# Work item
Quote the records exactly from the line with "coordinates (456, 1218)." through the end of the records, and give nothing else.

Start of Block

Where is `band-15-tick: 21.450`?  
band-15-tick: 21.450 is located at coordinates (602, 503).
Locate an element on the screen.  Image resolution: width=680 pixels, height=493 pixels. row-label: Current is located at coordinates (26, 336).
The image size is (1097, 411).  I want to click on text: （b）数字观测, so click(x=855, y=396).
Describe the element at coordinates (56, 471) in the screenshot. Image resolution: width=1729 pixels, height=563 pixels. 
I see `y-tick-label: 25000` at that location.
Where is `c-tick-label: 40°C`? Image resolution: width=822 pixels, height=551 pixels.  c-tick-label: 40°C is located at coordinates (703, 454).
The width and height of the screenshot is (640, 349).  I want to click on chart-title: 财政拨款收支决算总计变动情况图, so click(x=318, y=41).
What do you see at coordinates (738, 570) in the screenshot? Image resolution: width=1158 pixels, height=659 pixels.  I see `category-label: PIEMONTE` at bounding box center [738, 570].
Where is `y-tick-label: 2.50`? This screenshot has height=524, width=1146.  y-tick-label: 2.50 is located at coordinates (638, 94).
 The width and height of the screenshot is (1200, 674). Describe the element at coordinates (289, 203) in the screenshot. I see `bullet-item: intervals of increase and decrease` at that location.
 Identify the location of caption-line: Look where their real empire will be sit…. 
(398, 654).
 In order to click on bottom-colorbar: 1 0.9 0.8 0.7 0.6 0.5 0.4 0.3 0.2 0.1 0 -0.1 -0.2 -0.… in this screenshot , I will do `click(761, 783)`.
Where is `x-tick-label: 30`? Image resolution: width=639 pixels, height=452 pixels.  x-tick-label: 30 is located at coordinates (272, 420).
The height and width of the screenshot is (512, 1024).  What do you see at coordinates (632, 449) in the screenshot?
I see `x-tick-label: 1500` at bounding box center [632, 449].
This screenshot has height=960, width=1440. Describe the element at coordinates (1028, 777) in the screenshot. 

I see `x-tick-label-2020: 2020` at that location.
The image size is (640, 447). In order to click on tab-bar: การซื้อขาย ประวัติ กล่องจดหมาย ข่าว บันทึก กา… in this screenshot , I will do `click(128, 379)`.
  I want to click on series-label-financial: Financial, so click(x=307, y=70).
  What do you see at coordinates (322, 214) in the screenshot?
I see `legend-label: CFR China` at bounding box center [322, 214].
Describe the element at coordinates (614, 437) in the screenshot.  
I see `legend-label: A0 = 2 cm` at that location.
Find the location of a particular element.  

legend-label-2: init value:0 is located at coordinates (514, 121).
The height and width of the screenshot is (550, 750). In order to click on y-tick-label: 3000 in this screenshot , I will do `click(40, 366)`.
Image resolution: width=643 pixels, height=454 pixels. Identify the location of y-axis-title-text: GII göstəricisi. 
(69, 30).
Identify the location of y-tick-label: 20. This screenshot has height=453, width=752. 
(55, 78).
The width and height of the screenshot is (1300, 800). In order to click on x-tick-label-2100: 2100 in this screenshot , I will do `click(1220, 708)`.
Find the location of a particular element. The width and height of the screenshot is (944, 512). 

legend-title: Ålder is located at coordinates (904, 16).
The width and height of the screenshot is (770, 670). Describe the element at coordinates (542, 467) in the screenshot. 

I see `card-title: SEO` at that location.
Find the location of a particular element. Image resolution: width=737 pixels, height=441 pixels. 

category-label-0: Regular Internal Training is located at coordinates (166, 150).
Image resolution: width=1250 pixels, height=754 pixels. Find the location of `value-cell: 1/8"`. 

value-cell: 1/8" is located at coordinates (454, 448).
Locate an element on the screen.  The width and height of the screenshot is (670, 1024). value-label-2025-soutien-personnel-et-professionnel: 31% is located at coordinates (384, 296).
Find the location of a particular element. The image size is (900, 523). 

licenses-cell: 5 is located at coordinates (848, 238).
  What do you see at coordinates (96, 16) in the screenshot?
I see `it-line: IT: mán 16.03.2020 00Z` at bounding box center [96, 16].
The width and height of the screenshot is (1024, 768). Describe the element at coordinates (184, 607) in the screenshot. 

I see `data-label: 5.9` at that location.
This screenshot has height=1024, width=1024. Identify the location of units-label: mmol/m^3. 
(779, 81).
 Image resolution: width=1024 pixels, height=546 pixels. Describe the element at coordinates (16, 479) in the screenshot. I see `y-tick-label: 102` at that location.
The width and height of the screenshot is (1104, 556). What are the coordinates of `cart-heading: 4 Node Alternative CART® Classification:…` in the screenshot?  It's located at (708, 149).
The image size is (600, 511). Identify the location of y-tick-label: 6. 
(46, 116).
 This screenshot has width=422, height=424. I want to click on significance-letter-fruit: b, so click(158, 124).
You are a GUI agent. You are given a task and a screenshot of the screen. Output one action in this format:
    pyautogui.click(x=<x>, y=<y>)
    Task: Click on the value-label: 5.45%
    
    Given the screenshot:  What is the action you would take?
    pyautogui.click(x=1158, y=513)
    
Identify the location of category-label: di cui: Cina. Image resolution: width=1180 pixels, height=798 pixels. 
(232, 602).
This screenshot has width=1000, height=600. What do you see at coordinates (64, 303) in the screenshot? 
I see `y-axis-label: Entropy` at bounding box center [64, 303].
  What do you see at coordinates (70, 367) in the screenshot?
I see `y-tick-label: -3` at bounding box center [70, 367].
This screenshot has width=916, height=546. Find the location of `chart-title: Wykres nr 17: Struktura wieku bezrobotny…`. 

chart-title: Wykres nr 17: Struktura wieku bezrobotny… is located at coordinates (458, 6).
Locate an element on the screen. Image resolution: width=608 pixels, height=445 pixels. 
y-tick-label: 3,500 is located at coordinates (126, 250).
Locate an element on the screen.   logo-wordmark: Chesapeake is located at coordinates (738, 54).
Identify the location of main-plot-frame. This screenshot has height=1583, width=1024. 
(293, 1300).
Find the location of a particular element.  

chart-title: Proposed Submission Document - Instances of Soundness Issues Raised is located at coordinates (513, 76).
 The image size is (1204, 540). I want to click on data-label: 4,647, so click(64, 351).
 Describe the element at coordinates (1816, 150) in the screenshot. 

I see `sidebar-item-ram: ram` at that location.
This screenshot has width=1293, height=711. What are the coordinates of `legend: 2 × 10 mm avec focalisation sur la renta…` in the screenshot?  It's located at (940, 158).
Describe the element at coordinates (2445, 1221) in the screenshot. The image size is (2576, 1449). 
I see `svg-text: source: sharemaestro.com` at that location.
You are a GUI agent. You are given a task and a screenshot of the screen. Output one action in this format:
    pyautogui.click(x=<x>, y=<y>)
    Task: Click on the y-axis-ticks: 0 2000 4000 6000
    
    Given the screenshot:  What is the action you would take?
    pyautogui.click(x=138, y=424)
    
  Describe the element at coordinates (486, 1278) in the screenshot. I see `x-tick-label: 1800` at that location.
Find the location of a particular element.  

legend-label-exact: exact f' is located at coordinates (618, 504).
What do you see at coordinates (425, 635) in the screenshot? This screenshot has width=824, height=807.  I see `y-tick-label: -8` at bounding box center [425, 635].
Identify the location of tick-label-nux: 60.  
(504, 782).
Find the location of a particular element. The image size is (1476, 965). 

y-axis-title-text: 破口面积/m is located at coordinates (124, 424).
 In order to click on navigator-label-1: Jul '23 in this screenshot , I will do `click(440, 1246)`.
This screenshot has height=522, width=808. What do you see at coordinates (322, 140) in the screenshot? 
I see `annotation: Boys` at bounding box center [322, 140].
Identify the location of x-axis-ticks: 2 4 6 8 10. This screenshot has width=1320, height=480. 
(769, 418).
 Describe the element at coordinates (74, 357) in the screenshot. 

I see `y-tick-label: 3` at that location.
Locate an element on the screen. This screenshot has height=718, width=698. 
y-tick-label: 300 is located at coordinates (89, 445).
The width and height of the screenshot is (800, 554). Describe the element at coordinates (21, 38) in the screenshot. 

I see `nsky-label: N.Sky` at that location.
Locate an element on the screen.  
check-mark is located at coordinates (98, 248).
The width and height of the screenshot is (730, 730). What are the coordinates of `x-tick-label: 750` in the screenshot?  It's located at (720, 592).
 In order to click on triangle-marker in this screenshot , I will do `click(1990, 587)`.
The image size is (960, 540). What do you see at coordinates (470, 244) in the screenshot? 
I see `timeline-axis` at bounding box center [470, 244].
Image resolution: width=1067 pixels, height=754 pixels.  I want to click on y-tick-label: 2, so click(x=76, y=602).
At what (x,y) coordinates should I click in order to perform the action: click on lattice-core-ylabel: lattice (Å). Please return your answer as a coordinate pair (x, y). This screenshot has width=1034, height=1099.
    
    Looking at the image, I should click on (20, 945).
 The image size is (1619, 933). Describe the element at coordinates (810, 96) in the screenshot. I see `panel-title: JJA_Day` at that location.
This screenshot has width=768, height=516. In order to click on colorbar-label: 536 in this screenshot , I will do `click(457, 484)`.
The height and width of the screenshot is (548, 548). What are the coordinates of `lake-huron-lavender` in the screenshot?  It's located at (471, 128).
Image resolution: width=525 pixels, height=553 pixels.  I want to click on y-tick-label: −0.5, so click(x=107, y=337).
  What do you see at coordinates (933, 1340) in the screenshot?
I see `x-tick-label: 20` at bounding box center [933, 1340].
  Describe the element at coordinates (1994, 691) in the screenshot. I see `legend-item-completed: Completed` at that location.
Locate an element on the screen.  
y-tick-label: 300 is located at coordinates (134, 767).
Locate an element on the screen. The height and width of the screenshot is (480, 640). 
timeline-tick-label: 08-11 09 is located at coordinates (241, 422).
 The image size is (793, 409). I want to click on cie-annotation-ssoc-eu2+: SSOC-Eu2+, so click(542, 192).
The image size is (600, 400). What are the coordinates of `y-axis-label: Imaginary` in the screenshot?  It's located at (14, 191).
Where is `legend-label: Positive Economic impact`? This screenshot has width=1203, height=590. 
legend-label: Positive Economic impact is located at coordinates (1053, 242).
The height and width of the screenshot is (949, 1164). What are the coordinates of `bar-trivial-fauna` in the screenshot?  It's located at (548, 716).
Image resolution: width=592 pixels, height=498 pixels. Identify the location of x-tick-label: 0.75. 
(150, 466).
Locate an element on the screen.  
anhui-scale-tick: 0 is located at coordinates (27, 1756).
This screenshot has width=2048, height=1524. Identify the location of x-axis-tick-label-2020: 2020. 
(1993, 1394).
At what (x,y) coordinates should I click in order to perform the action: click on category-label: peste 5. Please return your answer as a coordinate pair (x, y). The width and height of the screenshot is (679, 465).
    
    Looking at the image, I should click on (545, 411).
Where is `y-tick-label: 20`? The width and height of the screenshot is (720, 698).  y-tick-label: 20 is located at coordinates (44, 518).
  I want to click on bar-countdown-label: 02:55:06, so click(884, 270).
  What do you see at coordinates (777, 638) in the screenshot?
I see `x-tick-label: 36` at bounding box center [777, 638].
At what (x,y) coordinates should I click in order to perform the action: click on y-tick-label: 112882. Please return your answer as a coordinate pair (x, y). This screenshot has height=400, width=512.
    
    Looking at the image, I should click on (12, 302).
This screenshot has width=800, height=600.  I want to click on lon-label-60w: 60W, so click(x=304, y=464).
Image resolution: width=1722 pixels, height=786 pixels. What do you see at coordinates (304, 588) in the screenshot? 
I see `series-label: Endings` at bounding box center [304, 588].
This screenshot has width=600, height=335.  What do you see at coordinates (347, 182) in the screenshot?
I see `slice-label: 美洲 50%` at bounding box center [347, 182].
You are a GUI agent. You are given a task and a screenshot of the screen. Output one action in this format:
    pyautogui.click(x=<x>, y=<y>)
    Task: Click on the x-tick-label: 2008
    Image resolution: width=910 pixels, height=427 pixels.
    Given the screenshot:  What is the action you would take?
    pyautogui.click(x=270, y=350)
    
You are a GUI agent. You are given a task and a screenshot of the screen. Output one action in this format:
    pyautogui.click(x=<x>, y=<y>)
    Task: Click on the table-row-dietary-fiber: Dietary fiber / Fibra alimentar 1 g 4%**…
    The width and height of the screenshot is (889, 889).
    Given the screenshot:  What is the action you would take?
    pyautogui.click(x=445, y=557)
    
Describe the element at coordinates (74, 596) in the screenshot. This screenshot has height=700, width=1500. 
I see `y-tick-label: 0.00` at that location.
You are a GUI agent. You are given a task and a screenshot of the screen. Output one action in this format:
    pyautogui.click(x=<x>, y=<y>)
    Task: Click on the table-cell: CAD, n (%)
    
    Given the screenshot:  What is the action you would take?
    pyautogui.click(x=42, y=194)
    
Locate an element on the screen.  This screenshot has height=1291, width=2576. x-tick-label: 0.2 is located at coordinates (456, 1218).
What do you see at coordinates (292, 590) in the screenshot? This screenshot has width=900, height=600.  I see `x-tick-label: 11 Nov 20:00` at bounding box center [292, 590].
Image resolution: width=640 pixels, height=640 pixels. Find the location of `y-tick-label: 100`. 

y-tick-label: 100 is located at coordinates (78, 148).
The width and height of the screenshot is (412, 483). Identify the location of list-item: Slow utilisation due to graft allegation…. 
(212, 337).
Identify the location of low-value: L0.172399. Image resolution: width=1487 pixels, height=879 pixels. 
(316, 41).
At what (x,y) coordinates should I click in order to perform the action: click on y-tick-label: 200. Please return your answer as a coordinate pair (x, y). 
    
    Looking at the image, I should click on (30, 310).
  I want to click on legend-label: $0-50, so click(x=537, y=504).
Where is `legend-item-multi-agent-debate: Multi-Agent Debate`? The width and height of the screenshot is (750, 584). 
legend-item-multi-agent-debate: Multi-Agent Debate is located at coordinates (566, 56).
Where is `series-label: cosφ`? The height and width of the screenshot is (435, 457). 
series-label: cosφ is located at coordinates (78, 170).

End of Block

# Problem solution
Locate an element on the screen.  This screenshot has height=1291, width=2576. x-tick-label: 0.2 is located at coordinates (456, 1218).
What do you see at coordinates (292, 590) in the screenshot? This screenshot has width=900, height=600.  I see `x-tick-label: 11 Nov 20:00` at bounding box center [292, 590].
Image resolution: width=640 pixels, height=640 pixels. Find the location of `y-tick-label: 100`. 

y-tick-label: 100 is located at coordinates (78, 148).
The width and height of the screenshot is (412, 483). Identify the location of list-item: Slow utilisation due to graft allegation…. 
(212, 337).
Identify the location of low-value: L0.172399. Image resolution: width=1487 pixels, height=879 pixels. 
(316, 41).
At what (x,y) coordinates should I click in order to perform the action: click on y-tick-label: 200. Please return your answer as a coordinate pair (x, y). 
    
    Looking at the image, I should click on (30, 310).
  I want to click on legend-label: $0-50, so click(x=537, y=504).
Where is `legend-item-multi-agent-debate: Multi-Agent Debate`? The width and height of the screenshot is (750, 584). 
legend-item-multi-agent-debate: Multi-Agent Debate is located at coordinates (566, 56).
Where is `series-label: cosφ`? The height and width of the screenshot is (435, 457). 
series-label: cosφ is located at coordinates (78, 170).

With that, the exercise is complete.